Records from a dataset:
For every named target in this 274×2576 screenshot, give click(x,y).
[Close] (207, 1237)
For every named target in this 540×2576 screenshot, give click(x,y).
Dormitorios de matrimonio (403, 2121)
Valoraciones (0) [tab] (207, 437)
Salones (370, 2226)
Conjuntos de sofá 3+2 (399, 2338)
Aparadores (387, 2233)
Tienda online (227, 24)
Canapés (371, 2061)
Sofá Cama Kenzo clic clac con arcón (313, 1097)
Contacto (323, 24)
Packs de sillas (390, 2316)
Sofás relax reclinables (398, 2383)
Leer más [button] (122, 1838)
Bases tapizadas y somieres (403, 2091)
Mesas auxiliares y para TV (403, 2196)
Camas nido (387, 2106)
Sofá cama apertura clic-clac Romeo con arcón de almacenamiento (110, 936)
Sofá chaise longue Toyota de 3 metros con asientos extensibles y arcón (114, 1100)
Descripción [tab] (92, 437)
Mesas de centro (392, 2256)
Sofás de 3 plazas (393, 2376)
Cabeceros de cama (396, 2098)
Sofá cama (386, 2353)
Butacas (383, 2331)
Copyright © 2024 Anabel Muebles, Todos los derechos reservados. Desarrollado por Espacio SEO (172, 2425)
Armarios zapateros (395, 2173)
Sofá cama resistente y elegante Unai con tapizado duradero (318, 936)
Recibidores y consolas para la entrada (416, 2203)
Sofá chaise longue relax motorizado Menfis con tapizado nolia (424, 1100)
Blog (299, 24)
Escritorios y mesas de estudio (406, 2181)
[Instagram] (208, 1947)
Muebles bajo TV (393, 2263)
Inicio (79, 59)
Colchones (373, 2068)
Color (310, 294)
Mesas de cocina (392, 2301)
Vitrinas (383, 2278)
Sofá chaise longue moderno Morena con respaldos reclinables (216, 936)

TASK STATEMENT:
Among the records above, extract exactly the lines from the line with "Canapés (371, 2061)" to the line with "Sofá cama apertura", both lines included, and leave out the rest.

OUTPUT OF THE TASK:
Canapés (371, 2061)
Sofá Cama Kenzo clic clac con arcón (313, 1097)
Contacto (323, 24)
Packs de sillas (390, 2316)
Sofás relax reclinables (398, 2383)
Leer más [button] (122, 1838)
Bases tapizadas y somieres (403, 2091)
Mesas auxiliares y para TV (403, 2196)
Camas nido (387, 2106)
Sofá cama apertura clic-clac Romeo con arcón de almacenamiento (110, 936)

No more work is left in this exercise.